But conformal systems, described by “conformal field theories” (CFTs), are uniform all the way up and down, and this, Polyakov discovered, makes them highly amenable to a bootstrap approach. In a magnet at its critical point, for instance, scale symmetry constrains the two-point correlation function by requiring that it must stay the same when you rescale the distance between the two points. Another conformal symmetry says the three-point function must not change when you invert the three distances involved. In a landmark 1983 paper known simply as “BPZ,” Alexander Belavin, Polyakov and Alexander Zamolodchikov showed that there are an infinite number of conformal symmetries in two spatial dimensions that could be used to constrain the correlation functions of two-dimensional conformal field theories. The authors exploited these symmetries to solve for the critical exponents of a famous CFT called the 2-D Ising model — essentially the theory of a flat magnet. The “conformal bootstrap,” BPZ’s bespoke procedure for exploiting conformal symmetries, shot to fame.

Far fewer conformal symmetries exist in three dimensions or higher, however. Polyakov could write down a “bootstrap equation” for 3-D CFTs — essentially, an equation saying that one way of writing the four-correlation function of, say, a real magnet must equal another — but the equation was too difficult to solve.

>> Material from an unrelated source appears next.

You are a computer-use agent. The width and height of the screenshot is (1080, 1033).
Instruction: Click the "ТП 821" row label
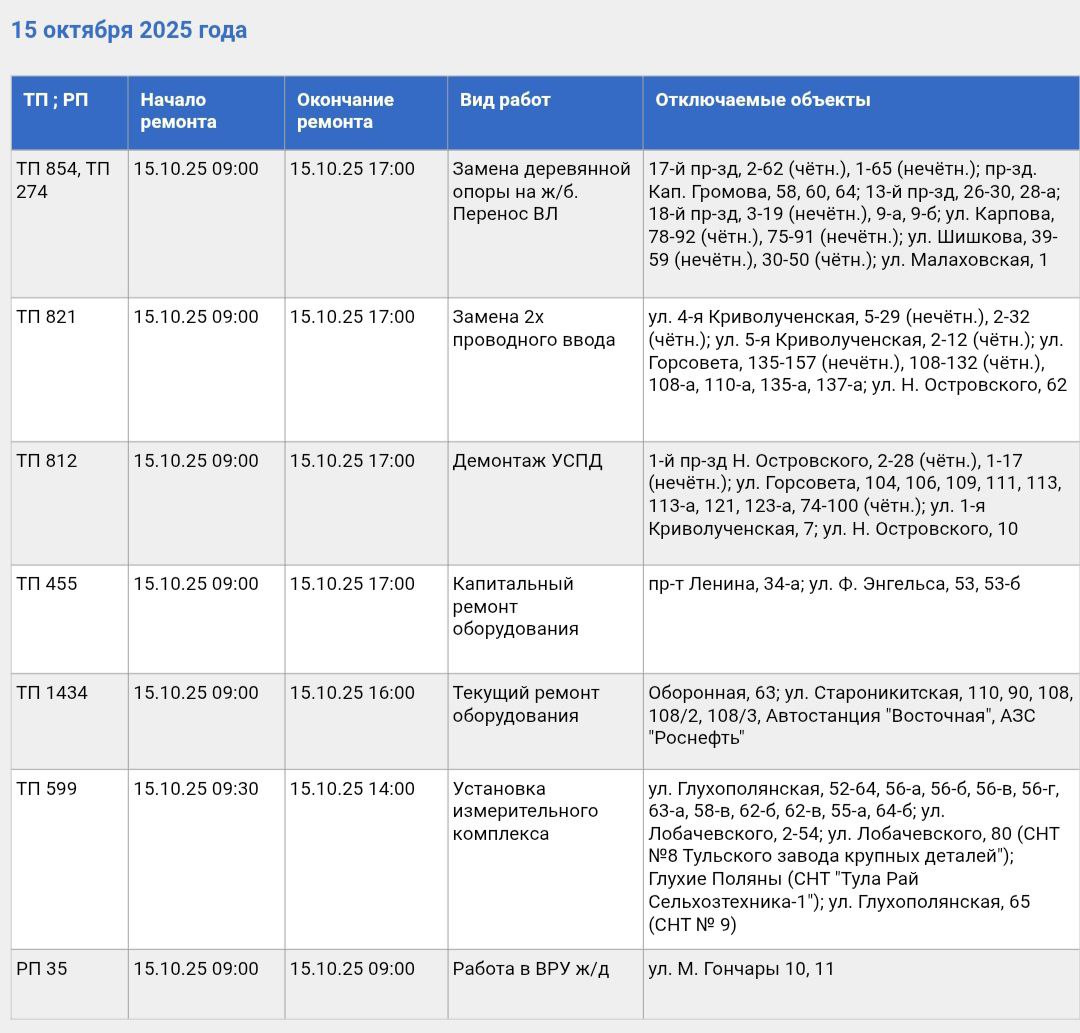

“I basically started doing other things,” said Polyakov, who went on to make seminal contributions to string theory and is now a professor at Princeton University. The conformal bootstrap, like the original bootstrap more than a decade earlier, fell into disuse. The lull lasted until 2008, when a group of researchers discovered a powerful trick for approximating solutions to Polyakov’s bootstrap equation for CFTs with three or more dimensions. “Frankly, I didn’t expect this, and I thought originally that there is some mistake there,” Polyakov said. “It seemed to me that the information put into the equations is too little to get such results.”

**Surprise Kinks**

In 2008, the Large Hadron Collider was about to begin searching for the Higgs boson, an elementary particle whose associated field imbues other particles with mass. Theorists Riccardo Rattazzi in Switzerland, Vyacheslav Rychkov in Italy and their collaborators wanted to see whether there might be a conformal field theory that is responsible for the mass-giving instead of the Higgs. They wrote down a bootstrap equation that such a theory would have to satisfy. Because this was a four-dimensional conformal field theory, describing a hypothetical quantum field in a universe with four space-time dimensions, the bootstrap equation was too complex to solve. But the researchers found a way to put bounds on the possible properties of that theory. In the end, they concluded that no such CFT existed (and indeed, the LHC found the Higgs boson in 2012). But their new bootstrap trick opened up a gold mine.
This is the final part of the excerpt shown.